In the actual diagnostic criteria, however, “lack of eye contact” is part of a much larger collection of symptoms, including “marked impairments in the use of multiple nonverbal behaviors such as eye-to-eye gaze, facial expression, body posture, and gestures to regulate social interaction.” In other words, a child who is conversing and using body language typically, but refuses to make eye contact, is unlikely to be exhibiting a symptom of autism. A child who is unable to make eye contact and also has a hard time using spoken language, pointing to objects, or otherwise communicating wants and needs, may indeed have symptoms of autism.

How do you know if a child’s lack of eye contact is sufficient to warrant worry? There is no absolute answer to that question, but of course the amount of eye contact to expect will increase as your child gets older. Infants don’t intentionally make eye contact, but they typically turn their heads and look at faces. Older children look up when they’re spoken to, and generally look toward the speaker. Eye to eye contact per se will vary with individuals and with cultural norms: in some parts of the world, it’s considered rude to look directly into the eyes, while in other parts of the world it’s considered a sign of trustworthiness.
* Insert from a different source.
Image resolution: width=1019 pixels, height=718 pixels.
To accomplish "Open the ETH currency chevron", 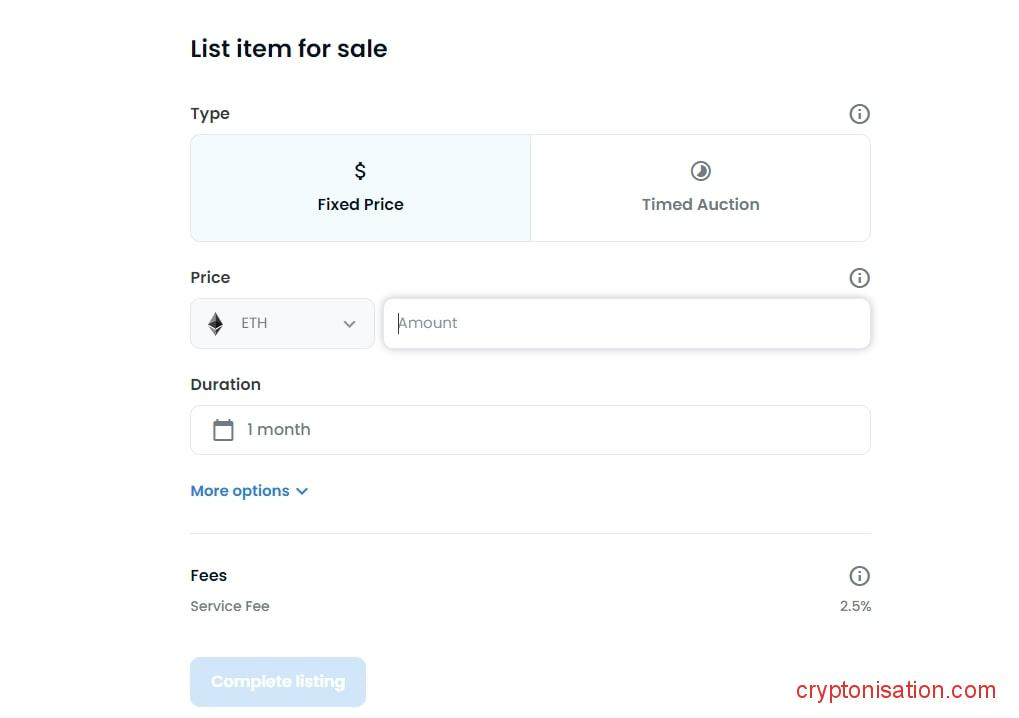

If you have concerns about your child’s unresponsiveness and lack of eye contact, you can request an evaluation by a qualified doctor or practitioner (typically a developmental pediatrician or psychologist). They may administer any number of tests, but the Autism Psychodynamic Evaluation of Changes (APEC) scale is probably the most useful, as it includes specific measurements of expression of emotion in relationships, eye contact, body image, graphic productions, exploration of space and objects, time perception, and verbal language.
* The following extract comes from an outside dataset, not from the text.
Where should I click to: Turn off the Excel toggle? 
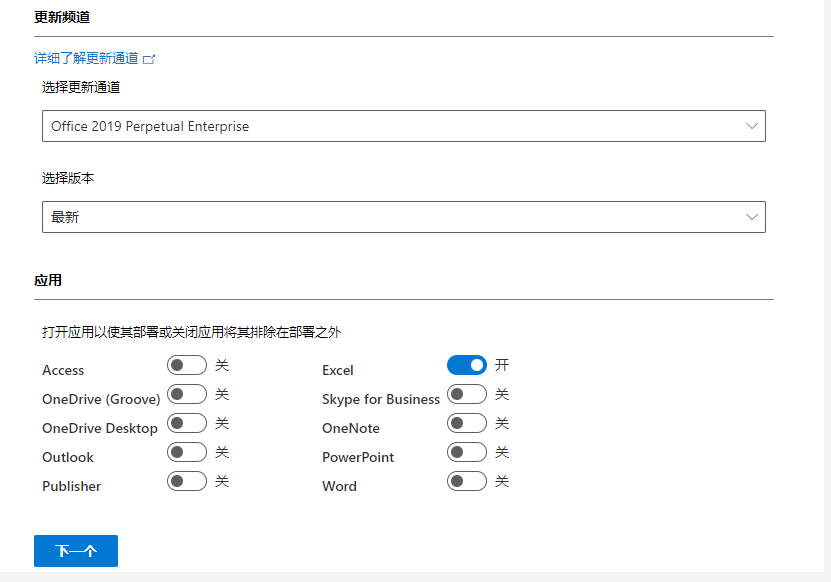tap(467, 365)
It is possible to teach most children with autism to make more eye-to-eye contact, and to modify or improve their body language and gesturing. On the other hand, many people on the autism spectrum report that eye-to-eye contact can be anxiety-producing or over-stimulating. What’s more, therapy occasionally results in a child who, attempting to comply with the command “look me in the eye,” winds up staring too directly into the eyes of conversational partners. Therapy, therefore, should focus on communication skills in general, rather than on enforced eye-to-eye gaze.